Конечным решением, которое Бах предсказала еще до начала заседания, стало ничего не предпринимать в настоящий момент.
В конце концов, у них на размышления оставалось еще почти пять дней.
– Тебя ожидает вызов, – сказал Штейнер, когда Бах вернулась в комнату мониторинга. – Из коммутатора сообщили, что он важный.
Бах вернулась в свой офис – в очередной раз пожелав иметь офис со стенами – и щелкнула переключателем.
– Бах, – сказала она.
Экран видеофона остался темным.
– Мне любопытно, – произнес женский голос. – Вы та Анна-Луиза Бах, что работала в Пузыре десять лет назад?
На миг Бах слишком удивилась, чтобы ответить, но ощутила волну тепла, когда кровь прилила к лицу. Она узнала этот голос.
– Алло? Вы еще там?
– Почему без видео? – спросила она.
– Во-первых, вы одна? И ваш видеофон защищен?

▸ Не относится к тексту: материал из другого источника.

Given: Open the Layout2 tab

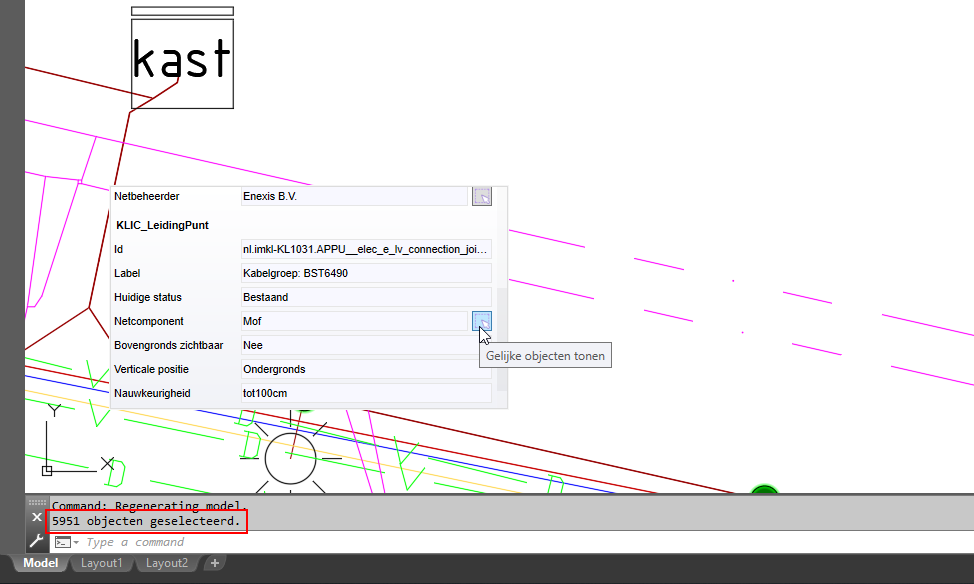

– Защищен, если защищен ваш. – Бах щелкнула другим переключателем, и вокруг ее экрана опустился купол безопасности. Звуки из помещения стали тише – заработал звуковой шифратор. – И я одна.
На экране появилось лицо Меган Гэллоуэй. Бах мысленно отметила, что та мало изменилась, разве что волосы стали вьющимися и рыжими.
– Я подумала, что для вас может оказаться нежелательным, если вас увидят со мной, – пояснила Гэллоуэй и улыбнулась. – Здравствуйте, Анна-Луиза. Как у вас дела?
– Не думаю, что имеет значение, если меня увидят с вами, – сказала Бах.
– Нет? Тогда не хотите ли прокомментировать, почему департамент полиции Нового Дрездена, наряду с другими правительственными агентствами, отказывает восьмилетней девочке в спасении, в котором она столь очевидно нуждается?
Бах промолчала.
– Прокомментируйте слух о том, что ДПНД не намерен осуществлять спасение ребенка. То есть если ДПНД сможет уйти от ответа, то он позволит ребенку разбиться вместе со станцией?
Бах продолжала ждать.
Гэллоуэй вздохнула и провела рукой по волосам.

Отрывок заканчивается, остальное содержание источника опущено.